Dexametasona, o medicamento milagroso da Covid-19, pode esgotar
Diogo Camilo 23 de junho de 2020

Foi o primeiro tratamento clinicamente testado a conseguir tratar casos graves da Covid-19, mas a confirmação da OMS levou ao "açambarcamento e compra especulativa" da sua versão injetável – que é a mais procurada por médicos e a mais difícil de produzir.

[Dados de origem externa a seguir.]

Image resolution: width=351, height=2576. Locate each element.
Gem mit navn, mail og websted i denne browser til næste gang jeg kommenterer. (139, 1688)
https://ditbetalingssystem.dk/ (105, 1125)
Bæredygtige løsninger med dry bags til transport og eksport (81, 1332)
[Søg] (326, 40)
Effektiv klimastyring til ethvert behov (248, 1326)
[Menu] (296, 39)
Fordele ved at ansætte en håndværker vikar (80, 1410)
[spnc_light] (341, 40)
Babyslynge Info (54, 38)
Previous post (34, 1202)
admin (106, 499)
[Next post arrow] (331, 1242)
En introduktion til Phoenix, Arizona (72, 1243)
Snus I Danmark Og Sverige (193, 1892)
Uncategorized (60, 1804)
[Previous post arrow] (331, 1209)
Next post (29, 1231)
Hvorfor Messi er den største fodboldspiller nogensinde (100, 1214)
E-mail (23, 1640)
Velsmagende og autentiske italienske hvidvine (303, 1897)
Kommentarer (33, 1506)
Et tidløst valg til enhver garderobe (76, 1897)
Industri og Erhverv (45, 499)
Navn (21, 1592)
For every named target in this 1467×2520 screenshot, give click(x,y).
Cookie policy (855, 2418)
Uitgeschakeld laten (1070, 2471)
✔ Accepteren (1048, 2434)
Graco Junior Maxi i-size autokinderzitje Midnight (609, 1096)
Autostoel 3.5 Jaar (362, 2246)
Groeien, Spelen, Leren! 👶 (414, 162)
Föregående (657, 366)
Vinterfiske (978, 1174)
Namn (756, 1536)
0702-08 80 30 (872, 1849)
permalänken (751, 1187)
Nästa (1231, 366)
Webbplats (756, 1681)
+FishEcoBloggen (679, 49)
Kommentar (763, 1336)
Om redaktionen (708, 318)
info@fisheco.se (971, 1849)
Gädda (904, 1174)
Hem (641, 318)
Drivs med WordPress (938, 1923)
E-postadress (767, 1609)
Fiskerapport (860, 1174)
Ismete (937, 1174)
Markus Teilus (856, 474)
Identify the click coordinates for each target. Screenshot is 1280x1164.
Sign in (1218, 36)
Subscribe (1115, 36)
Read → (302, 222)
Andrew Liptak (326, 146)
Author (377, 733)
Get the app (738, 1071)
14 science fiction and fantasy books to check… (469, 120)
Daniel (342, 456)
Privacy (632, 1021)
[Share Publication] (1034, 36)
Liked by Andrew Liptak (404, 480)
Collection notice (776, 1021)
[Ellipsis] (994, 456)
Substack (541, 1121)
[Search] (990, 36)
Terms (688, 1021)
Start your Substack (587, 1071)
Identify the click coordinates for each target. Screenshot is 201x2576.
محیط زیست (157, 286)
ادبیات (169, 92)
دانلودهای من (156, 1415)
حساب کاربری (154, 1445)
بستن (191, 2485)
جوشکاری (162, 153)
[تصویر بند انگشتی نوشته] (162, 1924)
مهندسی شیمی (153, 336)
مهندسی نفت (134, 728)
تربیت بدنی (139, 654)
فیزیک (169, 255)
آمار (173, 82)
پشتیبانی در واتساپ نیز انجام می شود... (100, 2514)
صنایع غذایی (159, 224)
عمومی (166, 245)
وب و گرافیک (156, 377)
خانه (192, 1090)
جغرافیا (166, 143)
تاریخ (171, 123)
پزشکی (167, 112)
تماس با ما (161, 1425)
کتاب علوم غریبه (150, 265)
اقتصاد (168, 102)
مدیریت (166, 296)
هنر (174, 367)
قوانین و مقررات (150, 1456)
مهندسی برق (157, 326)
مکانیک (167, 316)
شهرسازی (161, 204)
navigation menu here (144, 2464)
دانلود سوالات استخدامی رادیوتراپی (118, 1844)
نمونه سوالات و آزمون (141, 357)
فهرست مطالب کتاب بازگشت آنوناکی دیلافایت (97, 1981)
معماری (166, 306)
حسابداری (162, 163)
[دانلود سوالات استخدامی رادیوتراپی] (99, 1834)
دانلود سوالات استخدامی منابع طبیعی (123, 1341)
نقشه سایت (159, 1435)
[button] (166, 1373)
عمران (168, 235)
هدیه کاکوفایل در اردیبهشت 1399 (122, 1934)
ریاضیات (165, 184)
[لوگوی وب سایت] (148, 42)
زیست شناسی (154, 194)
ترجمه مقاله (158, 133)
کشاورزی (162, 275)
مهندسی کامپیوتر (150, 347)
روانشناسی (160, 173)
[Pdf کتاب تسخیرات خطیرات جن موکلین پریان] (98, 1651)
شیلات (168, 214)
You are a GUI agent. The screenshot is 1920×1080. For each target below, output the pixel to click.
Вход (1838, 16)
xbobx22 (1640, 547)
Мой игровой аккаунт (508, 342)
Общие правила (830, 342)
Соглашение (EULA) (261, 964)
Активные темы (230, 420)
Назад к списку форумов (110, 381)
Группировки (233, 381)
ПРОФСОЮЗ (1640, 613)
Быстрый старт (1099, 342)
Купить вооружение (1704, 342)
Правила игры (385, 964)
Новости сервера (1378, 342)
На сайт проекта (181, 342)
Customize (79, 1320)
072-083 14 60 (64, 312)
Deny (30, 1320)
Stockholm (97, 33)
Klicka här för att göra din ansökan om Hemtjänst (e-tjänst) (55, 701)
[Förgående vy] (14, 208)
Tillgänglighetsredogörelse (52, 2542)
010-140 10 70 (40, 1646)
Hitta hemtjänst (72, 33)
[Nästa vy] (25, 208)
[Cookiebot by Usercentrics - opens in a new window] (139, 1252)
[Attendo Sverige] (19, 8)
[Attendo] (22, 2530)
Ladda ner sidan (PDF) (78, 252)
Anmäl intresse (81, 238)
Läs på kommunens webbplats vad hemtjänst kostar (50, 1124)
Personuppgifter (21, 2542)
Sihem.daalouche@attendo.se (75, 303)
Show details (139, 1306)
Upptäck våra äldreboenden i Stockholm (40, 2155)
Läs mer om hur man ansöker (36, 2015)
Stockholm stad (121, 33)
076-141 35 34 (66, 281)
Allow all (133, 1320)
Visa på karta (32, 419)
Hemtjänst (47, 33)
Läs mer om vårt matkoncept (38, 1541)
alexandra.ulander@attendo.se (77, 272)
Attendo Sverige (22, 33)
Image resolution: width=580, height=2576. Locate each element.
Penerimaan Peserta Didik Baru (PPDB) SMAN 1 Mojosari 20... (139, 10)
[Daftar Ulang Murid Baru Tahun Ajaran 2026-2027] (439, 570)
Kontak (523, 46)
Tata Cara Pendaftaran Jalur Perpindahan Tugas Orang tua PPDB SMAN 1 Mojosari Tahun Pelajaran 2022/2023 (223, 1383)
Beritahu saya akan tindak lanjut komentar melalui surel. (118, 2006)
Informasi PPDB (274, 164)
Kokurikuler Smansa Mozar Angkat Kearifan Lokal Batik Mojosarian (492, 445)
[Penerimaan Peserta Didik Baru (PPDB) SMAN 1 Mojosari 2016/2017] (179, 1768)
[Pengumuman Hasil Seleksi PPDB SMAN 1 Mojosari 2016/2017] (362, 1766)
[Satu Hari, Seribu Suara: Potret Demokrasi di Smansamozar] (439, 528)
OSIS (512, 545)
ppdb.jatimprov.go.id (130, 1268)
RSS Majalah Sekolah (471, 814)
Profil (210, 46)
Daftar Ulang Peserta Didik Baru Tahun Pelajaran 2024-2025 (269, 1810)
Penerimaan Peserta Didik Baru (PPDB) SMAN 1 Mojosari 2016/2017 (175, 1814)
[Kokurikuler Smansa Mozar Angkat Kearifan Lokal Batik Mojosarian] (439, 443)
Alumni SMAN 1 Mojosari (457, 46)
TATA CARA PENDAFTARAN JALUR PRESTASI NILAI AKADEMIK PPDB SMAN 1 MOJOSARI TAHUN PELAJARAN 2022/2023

Na passada semana foi anunciado pela Universidade de Oxford o primeiro medicamente clinicamente testado que consegue tratar casos graves da Covid-19. A dexametasona, um corticoesteroide utilizado em inflamações relacionadas com a artrite reumatoide e a asma, consegue reduzir em cerca de um terço as mortes de pacientes com o novo coronavírus em estado grave mas, com tanta procura, a sua versão injetável – que é a mais procurada por médicos – pode esgotar.

A dexametasona, por si só, é um medicamento muito acessível. Trata-se de um imunossupressor que já está no mercado há mais de 60 anos e, em Portugal, está autorizado há muito tempo, sendo "comum em várias situações" clínicas, como explicou o presidente do Infarmed, Rui Ivo, que admitiu que este medicamento pode já estar a ser utilizado no país em casos mais graves da doença. Até ao fim de abril, Portugal já tinha usado 200 mil unidades da dexametasona.

Não sendo um tratamento que combata o vírus diretamente, a dexametasona vai atuar ao nível da chamada "tempestade de citocinas", travando reações exageradas do nosso sistema imunitário a corpos estranhos, como é o caso do vírus da Covid-19, o SARS-CoV-2. Segundo os investigadores de Oxford, este novo medicamento reduz até 35% das mortes de doentes já dependentes de ventilador em apenas 28 dias e 20% em pacientes que necessitam apenas de oxigénio.